Suso 6,5: si fa vedere in più zone del campo, creando più di qualche grattacapo alla difesa partenopea, quei suoi palloni smarcanti per Calabria poi sono pura poesia, gli è mancato solo il guizzo vincente.

Cutrone 5,5: si danna l’anima come sempre, ma nelle poche occasioni avute pecca di sufficienza facendosi anticipare dai difensori ospiti.(dal 71’ Piatek 6: entra con la voglia di spaccare la partita e per poco non ci riesce, fa infatti ammonire Albiol e per poco Musacchio non segna grazie ad un sua spizzata di testa, se il buongiorno si vede dal mattino..).

Calhanoglu. 5,5: uno come lui non può’ sbagliare appoggi elementari come quello su Suso in occasione di un contropiede in avvio. Mentre nel resto della gara si propone ed a tratti riesce anche a dare qualità alla manovra anche se non riesce ad essere continuo all’interno della gara. (dall’89’ Laxalt s.v.).

NAPOLI:

Ospina 6,5; non è certamente bello da vedere, ma è senza dubbio efficace. Salva infatti il risultato con un intervento di istinto su Musacchio.

Malcuit 6,5: in leggera difficoltà su Calhanoglu ad inizio partita, ne prende poi le misure riuscendo ad arginare sia lui che Kessiè.

Albiol 5,5: non sempre lucido compie qualche incertezza in fase di disimpegno, e nel finale di gare soffre la freschezza atletica di Piatek.

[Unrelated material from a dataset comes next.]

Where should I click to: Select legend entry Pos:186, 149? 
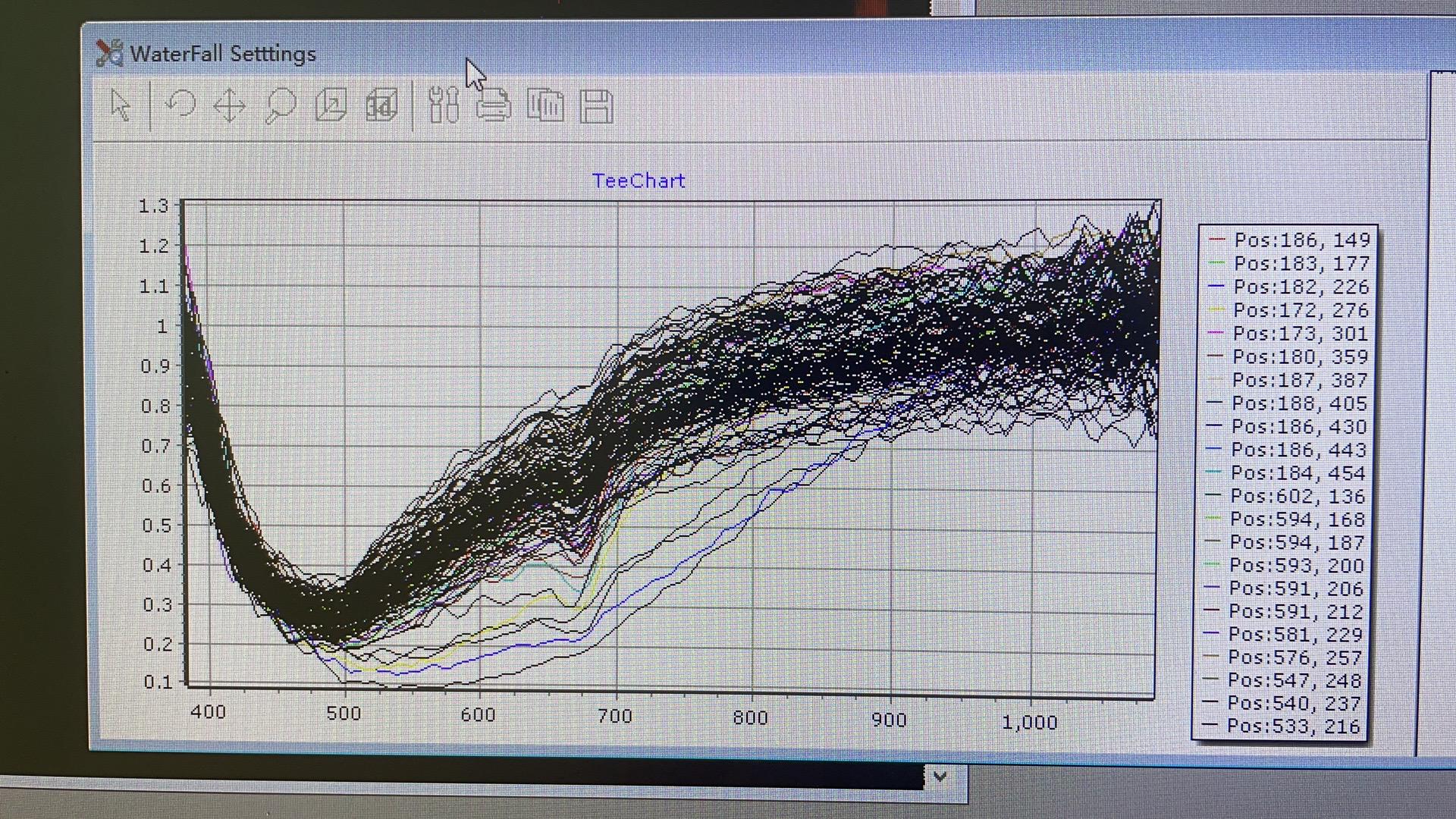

Koulibaly 6,5: si fa cogliere impreparato solo al 90′ da Kessiè che lo supera in dribbling, per il resto gara impeccabile del numero 26.

Mario Rui 5,5: non compie grandi sbavature in difesa, nè si propone con costanza in avanti, facendo così mancare ad Insigne il più delle volto l’uomo per creare la sovrapposizione. ( dal 72′ Ghoulam 6: Ancelotti spera col suo ingresso in campo di mettere in difficoltà Calabria con la fisicità dell’algerino che però non ha molte occasioni per mettersi in mostra).

Callejon 6,5: il goal nel turno precedente sembra avergli donato la brillantezza perduta, si propone infatti con costanza in fase offensiva, ma non fa’ mancare nemmeno il suo solito apporto in difesa.

Fabian 5,5: buono gare dello spagnole che conduce la sfera con grande personalità, si fa’ però espellere ingenuamente nel finale di gara.

Zielinski 6,5: sempre ottime le prestazioni del polacco coi rossoneri ed anche stavolta non si smentisce, dei suoi infatti è quello che prova con maggiore insistenza la conclusione, i suoi passaggi sono poi illuminanti soprattutto quello per Koulibaly nel primo tempo.

Insigne 5,5: tornato dopo la squalifica inizia bene la gara, ma poi si intestardisce in qualche azione personale di troppo. (Dall’88’ Ounas s.v.).

Mertens 5,5: uno o due iniziative andate a buon fine tra il primo ed il secondo tempo non possono fargli guadagnare la sufficienza, si assenta infatti per larghi tratti della gara. (Dall’80 Verdi 5,5: entrato al posto di uno spento Mertens non gioca tanto meglio del belga, anzi perde più volte il pallone in modo ingenuo e commette due falli evitabili).

Milik 5,5: due conclusioni verso la porta difesa da Donnarumma e nulla di più, non riesce infatti ad entrare in partita e finisce spesso nella morsa dei centrali rossoneri.